Leading double lives, Chanrea, Reaksa, Sokha and Na sport matching white shirts and blue skirts by day at school, but take turns in their free time to teach English and Khmer literacy to children aged three to 14.
“It’s exciting to see them improve from knowing nothing about English to knowing some words.”
Of her extracurricular pupils, 15-year-old Chanrea says: “It’s exciting to see them improve from knowing nothing about English to knowing some words.”
Also 15, Reaksa adds: “And others who couldn’t read before are now good students in class.”
The children used to just play at home, but now they spend their time learning about literacy, English and mathematics in informally run classes.
“They make friends when they come to the lessons and also learn about hygiene and sanitation,” Reaksa explains.
The four teenage girls' classes belong to a World Vision-founded youth club and are strongly committed to improving their community through the classes, which run every day during the summer.
Chanrea says: “The lessons have not only helped our students, but also improved the teachers’ English and given us experience of contributing to society.”
Such extra education wasn’t available when Chanrea and Reaksa were young, so they just stayed at home after school and did nothing to grow mentally or physically. “I wasn’t lucky like my students,” says the latter of the two teenagers.
The free lessons are optional, but many children enjoy attending to learn and make friends.

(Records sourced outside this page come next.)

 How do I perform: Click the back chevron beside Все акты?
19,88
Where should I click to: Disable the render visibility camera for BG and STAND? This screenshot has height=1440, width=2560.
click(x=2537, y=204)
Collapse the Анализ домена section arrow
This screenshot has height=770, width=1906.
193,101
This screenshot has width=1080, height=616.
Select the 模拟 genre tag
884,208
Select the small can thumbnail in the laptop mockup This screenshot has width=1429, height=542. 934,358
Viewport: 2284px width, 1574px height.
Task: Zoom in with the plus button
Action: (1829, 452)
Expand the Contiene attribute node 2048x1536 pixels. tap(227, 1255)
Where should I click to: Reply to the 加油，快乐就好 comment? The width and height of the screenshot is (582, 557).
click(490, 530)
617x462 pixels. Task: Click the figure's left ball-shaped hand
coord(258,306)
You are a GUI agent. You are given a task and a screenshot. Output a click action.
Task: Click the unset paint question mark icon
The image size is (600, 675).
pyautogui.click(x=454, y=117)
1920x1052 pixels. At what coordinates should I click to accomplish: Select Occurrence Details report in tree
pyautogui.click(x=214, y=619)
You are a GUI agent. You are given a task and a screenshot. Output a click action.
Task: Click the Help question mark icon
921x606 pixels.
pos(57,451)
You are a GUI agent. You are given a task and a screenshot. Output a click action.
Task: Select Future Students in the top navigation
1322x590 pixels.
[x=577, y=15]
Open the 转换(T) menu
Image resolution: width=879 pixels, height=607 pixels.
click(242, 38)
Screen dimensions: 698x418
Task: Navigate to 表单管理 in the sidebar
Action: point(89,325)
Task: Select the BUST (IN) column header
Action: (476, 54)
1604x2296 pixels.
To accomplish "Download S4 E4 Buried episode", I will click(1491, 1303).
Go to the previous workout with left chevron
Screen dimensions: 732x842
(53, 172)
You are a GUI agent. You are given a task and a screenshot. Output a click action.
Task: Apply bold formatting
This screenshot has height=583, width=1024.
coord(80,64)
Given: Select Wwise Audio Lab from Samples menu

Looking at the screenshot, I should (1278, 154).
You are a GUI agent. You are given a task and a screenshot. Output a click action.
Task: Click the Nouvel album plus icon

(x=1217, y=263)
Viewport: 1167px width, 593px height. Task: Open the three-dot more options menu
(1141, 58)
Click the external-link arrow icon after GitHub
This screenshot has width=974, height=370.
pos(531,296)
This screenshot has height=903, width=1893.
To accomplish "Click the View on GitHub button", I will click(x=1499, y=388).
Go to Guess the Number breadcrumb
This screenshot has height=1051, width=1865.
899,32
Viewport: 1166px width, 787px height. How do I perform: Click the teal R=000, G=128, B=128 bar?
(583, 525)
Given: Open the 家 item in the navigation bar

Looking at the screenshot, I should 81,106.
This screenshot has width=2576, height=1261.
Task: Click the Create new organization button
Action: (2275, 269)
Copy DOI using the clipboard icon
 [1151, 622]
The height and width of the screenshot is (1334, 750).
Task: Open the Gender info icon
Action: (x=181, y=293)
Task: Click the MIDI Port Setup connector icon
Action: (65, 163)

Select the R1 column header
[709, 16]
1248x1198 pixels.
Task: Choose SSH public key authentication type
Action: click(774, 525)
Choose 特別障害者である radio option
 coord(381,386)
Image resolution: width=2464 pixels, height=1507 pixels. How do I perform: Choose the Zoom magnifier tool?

Leaving their bicycles in the yard outside their metal-framed, tarpaulin-walled centre, the voluntary students practise pronouncing English letters and their reading and writing skills.
“They love to be in the club,” says Reaksa. “I just tell them there’s a class on today and they come.”
“One of World Vision’s staff asked if we wanted to form a club,” she continues, “and the result is what we have today.”
Over a quarter of Cambodians are between 14 and 30 years old, with these young people being the agents of change. World Vision International in Cambodia empowers such citizens to be creative for the next generation by establishing community youth clubs.
Crucially, the clubs develop life and communication skills, entrepreneurship and vocational abilities, while also offering training in financial management and leadership.
In 2014, World Vision partnered over 1,200 youth groups to lead activities addressing nutrition, education and child protection within communities.